Впрочем, славянофилы знали - или думали, что знают, - и другую причину превосходства допетровской Руси над Западом. У нас не было нужды в аристократии, сформировавшейся там из потомков древних завоевателей. Действительным аристократом был у нас - и, слава Богу, остается - крестьянин, хранитель традиционных ценностей, тот самый народ, что некогда призвал царей и добровольно вручил им самодержавную власть. «Мы обращаемся к простому народу по той же причине, по которой они обращаются к аристократии, то есть потому,
что у нас только народ хранит в себе уважение к отечественному преданию. В России единственный приют торизма - черная изба крестьянина».
Отсюда неожиданное заключение: верховный суверенитет народа существуету нас и только у нас. Как писал единомышленнику Хомяков по поводу статьи Тютчева, высмеивавшей народный суверенитет: «попеняйте ему за нападение на souverainete du people. В нем действительно souverainete supreme. Иначе что же 1612 год? Я имею право это говорить потому именно, что я антиреспубликанец, антиконституционалист и пр. Самое повиновение народа есть un acte du souverainete».
Полуправда
Я воздерживался от комментариев, пока славянофилы излагали преимущества своей политической философии. Естественно впору было бы сейчас спросить читателя: ну как, убедили вас их аргументы? Но последняя реплика Хомякова напрашивается на немедленный ответ. Ибо согласившись, что народ действительно был в допетровской России souverainete supreme, получится, что сам этот народ своей верховной волей себя же и закрепостил. Какой же тогда смысл в славянофильском протесте против крепостничества? И как посмел тот же Хомяков заклеймить этот народный acte du souverainete «мерзостью рабства законного»? И заявить вдобавок, что «покуда Россия , остается страной рабовладельцев, у нее нет права на нравственное значение»?

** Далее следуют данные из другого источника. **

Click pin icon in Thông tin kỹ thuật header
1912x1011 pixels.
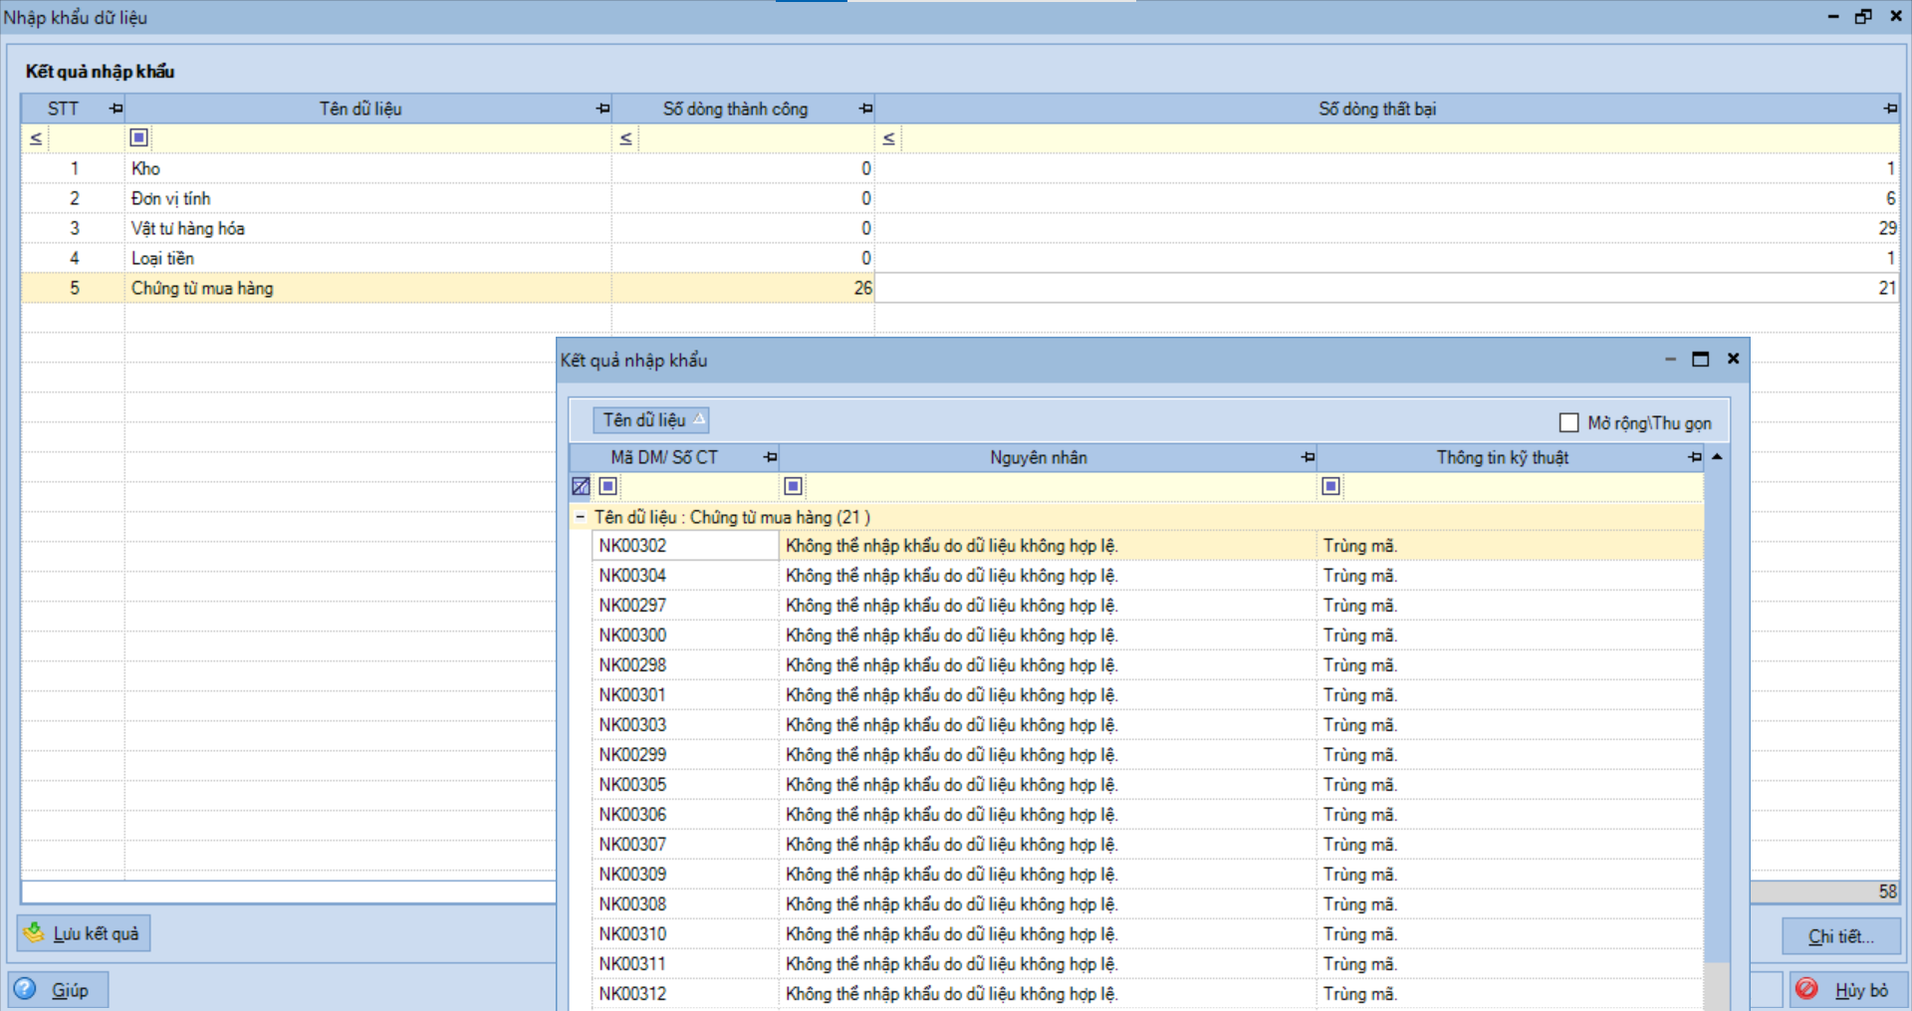[x=1695, y=457]
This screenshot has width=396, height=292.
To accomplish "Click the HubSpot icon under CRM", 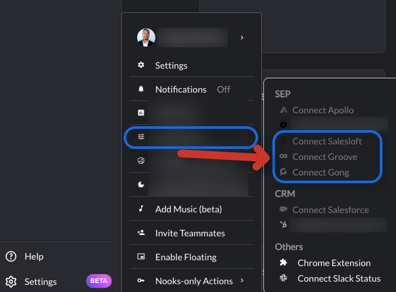I will click(x=283, y=224).
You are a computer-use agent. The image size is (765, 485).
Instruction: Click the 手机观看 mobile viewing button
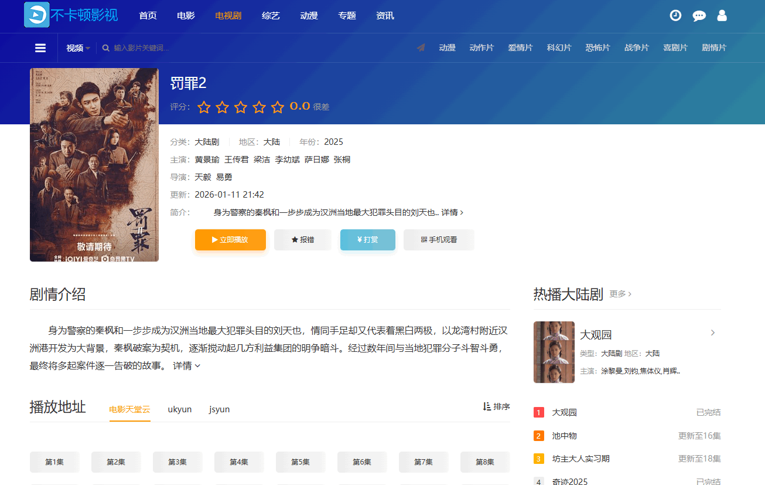click(x=438, y=240)
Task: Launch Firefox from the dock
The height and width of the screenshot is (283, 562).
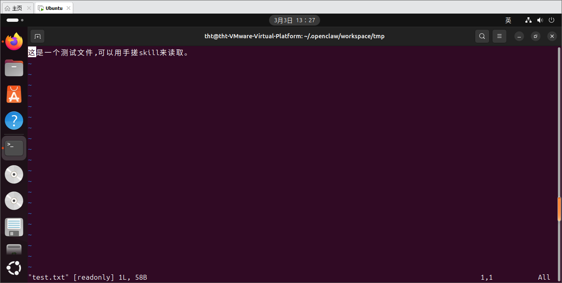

Сказать это имели право декабристы. Имели, потому что были уверены: закрепостило народ самодержавное государство, причем именно в допетровской Руси, в этом православном рае славянофилов, и, порабощая свой народ, прекраснейшим образом обошлось оно без предателя-Петра. Иначе говоря, либеральная, декабристская половина славянофильства вправе была занимать ту антикрепостническую позицию, которую занимало оно в николаевской России. Но «антиконституцио- налисткая», самодержавная его половина лишала славянофилов этого права, повисала в воздухе. Примерно так же - как мы увидим дальше - обстояло дело и с другими аргументами
славянофилов. Все они (за исключением прямого вздора, как, например, того, что «Европа доживает последние дни» и «готова рухнуть каждую минуту» (в 1840-е!) оказались полуправдой.
Трагедия славянофильства
Куда более важна, однако, другая сторона дела. Спросим для начала, прав ли был князь Н. С. Трубецкой (один из основателей евразийства, которому суждено было заново начать реабилитацию Русской идеи после очередного ее крушения в 1917-м), презрительно сбросив со счетов славянофильство как «неправильный национализм»? Приговор Трубецкого был беспощаден: «Славянофильство должно было ВЫРОДИТЬСЯ». Конечно, гибель славянофильства предсказал, как мы помним, полустолетием раньше, когда оно еще было в силе и славе, В. С. Соловьев. Но совсем не по той причине (Трубецкой считал, что выродилось славянофильство из-за того, что «было построено по романо-германскому [то есть европейскому] образцу»), Соловьев исходил из того, что искусственное соединение в одной доктрине двух в принципе несоединимых начал чревато вырождением.
Да, в условиях николаевской официальной народности, этого симбиоза обожествленного государства с «гением нации», самодержавия с идолопоклонством, патриотизма с крепостничеством, симбиоза, практически неуязвимого для критики извне, славянофилы, безусловно, сыграли в высшей степени положительную роль. Россия была тогда в идеологической ловушке такой мощи, что подорвать ее господство над умами можно было, как в советские времена, лишь изнутри. И никто, кроме славянофилов, не мог исполнить такую задачу. Ибо только с позиции апологетов самодержавия можно было атаковать деспотизм - как кощунство. Только с позиции защиты православия можно было разоблачить секулярную религию - как ересь. Это и сделали славянофилы, оказавшись в парадоксальной для себя роли борцов за секуляризацию власти. И если прав был Маркс, считая, что «критика религии есть предпосылка всякой другой критики», то задачу свою они выполнили.